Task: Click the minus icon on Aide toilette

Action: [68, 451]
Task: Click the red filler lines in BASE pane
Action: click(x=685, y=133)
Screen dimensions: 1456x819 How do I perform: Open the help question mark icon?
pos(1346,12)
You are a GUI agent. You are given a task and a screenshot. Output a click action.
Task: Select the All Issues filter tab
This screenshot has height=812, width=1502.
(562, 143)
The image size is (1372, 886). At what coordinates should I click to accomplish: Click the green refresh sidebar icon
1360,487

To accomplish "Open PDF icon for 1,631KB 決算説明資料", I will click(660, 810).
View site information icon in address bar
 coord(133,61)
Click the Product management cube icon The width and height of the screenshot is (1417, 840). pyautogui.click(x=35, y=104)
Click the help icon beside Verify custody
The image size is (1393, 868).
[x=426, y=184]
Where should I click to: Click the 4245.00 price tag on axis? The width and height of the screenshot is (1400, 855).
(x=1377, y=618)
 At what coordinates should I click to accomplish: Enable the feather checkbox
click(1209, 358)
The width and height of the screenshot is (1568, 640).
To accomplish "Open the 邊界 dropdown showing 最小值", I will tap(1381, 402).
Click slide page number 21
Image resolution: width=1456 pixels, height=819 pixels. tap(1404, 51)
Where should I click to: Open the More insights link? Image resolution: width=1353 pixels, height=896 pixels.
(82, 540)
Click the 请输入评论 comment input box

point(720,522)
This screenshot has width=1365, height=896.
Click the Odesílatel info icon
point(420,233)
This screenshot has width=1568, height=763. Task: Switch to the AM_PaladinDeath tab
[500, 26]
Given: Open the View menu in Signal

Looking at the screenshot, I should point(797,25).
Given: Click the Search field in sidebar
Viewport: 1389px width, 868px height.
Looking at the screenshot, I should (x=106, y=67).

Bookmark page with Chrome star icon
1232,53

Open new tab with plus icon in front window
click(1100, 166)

TASK PROMPT
Where does the string "will" appear in the records? Copy every line that holds it.

SOLUTION FOR THIS TASK
To accomplish "Open PDF icon for 1,631KB 決算説明資料", I will click(660, 810).
To accomplish "Open the 邊界 dropdown showing 最小值", I will tap(1381, 402).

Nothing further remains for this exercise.